**Task requirements:**
For every line in the data below that contains "header", copy the line.

Stored records:
=== Begin Enclosure ===
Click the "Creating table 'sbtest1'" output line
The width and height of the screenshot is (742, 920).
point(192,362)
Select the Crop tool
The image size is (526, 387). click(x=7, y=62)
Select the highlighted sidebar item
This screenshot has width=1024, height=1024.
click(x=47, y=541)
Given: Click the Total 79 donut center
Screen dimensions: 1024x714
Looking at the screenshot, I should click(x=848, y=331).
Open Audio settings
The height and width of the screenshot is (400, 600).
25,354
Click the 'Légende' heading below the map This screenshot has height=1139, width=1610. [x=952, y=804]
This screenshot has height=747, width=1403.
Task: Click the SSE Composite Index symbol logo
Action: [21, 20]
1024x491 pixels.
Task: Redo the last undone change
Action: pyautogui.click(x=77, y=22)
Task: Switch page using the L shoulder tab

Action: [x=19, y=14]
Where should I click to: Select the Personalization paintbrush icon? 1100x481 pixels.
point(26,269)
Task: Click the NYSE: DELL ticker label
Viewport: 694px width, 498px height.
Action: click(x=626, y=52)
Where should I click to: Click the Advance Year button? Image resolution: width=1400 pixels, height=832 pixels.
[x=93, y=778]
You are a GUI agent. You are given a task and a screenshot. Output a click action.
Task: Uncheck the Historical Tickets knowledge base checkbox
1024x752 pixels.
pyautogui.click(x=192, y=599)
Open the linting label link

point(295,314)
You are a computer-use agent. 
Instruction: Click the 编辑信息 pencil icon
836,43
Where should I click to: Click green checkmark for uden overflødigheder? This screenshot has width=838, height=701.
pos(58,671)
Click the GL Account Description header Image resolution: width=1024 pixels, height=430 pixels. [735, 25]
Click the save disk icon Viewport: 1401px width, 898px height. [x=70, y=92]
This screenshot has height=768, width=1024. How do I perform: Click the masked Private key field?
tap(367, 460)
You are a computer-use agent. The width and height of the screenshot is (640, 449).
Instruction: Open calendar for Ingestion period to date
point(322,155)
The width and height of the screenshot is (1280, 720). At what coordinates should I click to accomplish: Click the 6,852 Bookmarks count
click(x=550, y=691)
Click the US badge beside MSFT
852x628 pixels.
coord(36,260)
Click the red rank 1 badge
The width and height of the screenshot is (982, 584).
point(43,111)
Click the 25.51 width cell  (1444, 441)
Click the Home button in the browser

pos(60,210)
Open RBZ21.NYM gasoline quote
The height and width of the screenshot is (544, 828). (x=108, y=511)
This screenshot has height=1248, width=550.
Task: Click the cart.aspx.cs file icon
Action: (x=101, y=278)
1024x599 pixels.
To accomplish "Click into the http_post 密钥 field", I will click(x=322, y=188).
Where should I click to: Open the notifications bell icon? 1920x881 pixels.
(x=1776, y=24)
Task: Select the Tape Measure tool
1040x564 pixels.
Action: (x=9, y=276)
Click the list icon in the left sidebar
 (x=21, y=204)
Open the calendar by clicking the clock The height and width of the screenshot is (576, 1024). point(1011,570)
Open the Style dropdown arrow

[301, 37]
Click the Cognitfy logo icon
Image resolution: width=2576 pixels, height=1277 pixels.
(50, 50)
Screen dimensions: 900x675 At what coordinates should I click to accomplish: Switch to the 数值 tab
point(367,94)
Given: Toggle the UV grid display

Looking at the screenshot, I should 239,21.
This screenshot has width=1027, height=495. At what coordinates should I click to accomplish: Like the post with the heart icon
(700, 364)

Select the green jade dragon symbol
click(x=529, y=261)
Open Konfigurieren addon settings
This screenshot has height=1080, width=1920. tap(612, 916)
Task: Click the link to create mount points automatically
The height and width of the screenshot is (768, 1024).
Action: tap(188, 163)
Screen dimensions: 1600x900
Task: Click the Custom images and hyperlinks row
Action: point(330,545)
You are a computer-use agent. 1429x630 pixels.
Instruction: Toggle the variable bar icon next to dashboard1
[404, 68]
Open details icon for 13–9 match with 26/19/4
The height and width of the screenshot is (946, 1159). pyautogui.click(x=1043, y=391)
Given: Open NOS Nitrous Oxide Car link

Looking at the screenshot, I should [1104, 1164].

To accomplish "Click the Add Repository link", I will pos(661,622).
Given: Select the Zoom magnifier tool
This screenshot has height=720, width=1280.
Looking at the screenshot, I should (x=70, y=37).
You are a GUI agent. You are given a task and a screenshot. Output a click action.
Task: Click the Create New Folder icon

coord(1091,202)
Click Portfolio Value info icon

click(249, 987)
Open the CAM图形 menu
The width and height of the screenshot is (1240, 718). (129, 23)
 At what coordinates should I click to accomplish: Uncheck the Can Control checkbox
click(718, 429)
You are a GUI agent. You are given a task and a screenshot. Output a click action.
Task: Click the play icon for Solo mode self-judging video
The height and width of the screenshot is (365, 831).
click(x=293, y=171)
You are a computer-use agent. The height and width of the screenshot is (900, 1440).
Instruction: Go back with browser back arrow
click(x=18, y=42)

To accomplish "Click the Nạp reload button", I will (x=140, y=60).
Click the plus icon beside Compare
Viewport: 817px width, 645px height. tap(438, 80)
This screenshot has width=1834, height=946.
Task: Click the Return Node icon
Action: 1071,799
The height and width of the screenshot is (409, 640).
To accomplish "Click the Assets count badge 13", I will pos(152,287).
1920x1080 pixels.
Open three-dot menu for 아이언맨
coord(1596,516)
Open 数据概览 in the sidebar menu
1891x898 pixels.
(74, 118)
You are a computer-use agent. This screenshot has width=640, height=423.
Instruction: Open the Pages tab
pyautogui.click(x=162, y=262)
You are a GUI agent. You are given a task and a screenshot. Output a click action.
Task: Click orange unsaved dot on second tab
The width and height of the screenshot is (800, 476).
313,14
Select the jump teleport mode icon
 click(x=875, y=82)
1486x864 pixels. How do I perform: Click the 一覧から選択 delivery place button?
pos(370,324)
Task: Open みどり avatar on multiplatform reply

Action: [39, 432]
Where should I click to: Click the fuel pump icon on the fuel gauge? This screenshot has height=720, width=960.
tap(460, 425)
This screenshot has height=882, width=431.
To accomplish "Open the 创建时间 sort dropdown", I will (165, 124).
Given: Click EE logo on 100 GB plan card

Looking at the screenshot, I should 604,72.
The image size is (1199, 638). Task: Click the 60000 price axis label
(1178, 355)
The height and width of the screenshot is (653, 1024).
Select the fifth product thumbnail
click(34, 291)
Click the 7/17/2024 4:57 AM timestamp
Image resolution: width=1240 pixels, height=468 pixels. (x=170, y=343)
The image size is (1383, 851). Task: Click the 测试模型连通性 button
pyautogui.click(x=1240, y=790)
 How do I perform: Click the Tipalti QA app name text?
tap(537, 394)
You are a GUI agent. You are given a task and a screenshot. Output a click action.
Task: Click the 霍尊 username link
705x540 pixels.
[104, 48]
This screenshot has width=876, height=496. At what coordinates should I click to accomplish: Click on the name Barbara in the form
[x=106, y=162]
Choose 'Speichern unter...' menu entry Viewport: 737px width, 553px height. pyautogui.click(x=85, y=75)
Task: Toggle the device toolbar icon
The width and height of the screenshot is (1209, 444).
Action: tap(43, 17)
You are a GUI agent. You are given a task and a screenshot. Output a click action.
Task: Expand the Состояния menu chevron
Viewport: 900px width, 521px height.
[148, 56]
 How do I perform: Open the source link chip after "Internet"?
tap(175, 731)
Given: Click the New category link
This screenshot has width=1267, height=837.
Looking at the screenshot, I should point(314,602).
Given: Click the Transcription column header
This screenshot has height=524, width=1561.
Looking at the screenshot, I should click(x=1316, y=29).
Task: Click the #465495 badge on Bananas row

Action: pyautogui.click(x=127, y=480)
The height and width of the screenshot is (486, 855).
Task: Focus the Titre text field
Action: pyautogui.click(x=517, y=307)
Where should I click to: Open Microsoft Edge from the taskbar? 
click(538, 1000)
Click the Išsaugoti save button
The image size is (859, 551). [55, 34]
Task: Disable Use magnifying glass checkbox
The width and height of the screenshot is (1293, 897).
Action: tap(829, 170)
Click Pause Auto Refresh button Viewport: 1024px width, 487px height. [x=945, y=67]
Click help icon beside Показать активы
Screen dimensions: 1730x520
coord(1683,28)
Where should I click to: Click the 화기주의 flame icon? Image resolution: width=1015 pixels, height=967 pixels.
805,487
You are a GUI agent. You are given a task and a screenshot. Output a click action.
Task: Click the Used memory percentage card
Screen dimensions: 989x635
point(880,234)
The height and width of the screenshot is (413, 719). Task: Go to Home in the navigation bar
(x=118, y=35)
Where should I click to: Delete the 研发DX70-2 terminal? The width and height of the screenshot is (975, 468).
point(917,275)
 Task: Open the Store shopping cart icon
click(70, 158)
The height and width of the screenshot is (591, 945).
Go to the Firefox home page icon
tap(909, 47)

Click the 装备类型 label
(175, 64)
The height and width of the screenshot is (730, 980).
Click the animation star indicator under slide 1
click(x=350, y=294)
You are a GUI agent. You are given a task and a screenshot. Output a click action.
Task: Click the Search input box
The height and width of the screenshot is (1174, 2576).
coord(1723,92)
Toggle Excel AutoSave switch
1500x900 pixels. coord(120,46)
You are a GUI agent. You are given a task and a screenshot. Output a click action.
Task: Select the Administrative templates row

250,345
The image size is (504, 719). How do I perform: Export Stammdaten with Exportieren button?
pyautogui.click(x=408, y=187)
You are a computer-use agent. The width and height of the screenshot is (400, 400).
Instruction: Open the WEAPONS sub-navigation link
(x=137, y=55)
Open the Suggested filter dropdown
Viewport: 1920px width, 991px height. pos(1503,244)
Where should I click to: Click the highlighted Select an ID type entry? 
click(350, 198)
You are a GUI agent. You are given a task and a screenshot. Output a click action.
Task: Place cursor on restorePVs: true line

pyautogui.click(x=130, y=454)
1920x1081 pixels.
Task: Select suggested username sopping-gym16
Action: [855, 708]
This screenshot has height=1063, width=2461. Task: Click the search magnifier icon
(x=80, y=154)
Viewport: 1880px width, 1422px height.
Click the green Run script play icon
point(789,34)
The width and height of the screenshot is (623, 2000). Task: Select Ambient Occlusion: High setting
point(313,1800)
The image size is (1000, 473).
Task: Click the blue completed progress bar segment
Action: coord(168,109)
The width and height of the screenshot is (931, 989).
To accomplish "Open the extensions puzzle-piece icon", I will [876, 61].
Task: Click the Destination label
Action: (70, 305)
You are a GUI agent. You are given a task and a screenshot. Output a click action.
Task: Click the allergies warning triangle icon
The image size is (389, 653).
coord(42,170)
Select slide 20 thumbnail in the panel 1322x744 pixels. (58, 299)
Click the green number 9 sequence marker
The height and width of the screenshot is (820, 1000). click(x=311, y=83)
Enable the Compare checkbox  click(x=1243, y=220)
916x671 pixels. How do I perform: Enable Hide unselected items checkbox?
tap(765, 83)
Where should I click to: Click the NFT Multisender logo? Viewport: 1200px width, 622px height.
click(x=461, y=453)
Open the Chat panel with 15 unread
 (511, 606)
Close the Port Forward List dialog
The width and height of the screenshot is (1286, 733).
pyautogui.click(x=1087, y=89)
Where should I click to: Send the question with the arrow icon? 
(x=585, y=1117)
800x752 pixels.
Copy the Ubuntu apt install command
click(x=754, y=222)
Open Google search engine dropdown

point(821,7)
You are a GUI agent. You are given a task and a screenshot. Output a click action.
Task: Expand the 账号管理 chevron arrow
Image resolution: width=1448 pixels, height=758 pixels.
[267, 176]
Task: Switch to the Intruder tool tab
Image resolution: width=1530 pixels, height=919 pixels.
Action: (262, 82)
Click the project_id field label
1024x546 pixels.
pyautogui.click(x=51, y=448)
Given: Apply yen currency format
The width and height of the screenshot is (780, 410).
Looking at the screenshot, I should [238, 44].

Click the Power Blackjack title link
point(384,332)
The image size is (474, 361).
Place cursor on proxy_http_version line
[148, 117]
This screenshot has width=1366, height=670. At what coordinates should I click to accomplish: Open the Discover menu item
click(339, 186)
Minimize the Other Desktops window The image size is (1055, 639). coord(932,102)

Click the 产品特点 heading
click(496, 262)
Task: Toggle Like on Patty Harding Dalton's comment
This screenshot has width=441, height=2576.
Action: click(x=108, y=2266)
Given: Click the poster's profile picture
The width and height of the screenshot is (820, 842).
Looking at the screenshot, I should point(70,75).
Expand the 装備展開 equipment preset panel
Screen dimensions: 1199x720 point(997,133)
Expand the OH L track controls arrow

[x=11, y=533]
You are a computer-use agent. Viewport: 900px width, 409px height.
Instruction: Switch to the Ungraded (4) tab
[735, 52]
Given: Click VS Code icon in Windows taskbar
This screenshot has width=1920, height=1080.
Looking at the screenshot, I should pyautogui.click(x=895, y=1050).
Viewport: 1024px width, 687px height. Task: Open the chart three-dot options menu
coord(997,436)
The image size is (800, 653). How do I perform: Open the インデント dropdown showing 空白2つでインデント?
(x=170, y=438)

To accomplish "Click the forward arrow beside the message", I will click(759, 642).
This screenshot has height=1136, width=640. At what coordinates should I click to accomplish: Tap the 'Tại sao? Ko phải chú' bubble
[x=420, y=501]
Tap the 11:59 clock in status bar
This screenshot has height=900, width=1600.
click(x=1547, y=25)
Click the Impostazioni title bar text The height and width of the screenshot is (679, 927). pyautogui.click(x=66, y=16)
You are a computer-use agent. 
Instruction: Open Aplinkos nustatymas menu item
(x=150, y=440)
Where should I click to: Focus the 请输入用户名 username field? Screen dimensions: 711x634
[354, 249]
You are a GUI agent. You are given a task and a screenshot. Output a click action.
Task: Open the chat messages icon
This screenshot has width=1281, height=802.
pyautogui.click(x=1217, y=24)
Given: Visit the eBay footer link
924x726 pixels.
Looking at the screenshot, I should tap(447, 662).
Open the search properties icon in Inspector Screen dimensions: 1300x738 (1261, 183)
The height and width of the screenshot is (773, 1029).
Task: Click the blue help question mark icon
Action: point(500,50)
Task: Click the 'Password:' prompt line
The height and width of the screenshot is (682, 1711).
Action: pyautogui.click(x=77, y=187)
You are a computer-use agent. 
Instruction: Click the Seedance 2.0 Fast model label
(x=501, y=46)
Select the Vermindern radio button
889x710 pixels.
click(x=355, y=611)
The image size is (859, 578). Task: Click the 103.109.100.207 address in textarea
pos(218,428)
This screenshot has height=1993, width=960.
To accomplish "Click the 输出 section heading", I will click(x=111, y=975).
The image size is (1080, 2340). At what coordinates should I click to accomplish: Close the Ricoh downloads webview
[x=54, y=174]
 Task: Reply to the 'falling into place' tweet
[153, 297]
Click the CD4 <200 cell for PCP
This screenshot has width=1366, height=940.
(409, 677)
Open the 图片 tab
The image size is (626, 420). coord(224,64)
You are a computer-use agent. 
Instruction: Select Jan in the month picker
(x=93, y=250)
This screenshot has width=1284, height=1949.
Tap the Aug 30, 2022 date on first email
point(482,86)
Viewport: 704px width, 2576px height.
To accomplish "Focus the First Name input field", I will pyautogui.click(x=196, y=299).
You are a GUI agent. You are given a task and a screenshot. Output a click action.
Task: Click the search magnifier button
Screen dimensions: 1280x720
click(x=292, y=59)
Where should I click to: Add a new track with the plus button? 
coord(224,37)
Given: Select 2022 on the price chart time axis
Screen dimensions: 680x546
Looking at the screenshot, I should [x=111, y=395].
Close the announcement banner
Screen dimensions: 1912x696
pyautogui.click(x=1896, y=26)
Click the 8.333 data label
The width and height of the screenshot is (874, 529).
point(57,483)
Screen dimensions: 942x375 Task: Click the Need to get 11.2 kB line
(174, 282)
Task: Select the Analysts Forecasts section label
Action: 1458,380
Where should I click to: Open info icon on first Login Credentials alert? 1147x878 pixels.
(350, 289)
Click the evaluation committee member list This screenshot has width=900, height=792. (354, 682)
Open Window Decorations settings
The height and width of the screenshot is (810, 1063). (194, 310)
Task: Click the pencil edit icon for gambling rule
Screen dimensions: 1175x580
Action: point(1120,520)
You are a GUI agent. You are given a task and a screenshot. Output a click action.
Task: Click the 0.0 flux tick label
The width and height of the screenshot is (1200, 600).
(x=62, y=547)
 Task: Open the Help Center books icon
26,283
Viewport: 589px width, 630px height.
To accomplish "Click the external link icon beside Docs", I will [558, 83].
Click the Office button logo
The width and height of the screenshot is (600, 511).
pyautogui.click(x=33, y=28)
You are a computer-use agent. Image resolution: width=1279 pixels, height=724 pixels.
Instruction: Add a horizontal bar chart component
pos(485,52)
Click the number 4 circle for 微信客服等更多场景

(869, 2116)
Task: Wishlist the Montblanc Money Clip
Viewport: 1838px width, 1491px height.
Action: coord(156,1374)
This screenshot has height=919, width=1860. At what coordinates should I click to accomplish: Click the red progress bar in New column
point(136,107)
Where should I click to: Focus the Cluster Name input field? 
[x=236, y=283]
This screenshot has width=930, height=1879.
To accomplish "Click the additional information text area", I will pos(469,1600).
=== End Enclosure ===
**Reply:**
Click the GL Account Description header Image resolution: width=1024 pixels, height=430 pixels. [735, 25]
Given: Click the Transcription column header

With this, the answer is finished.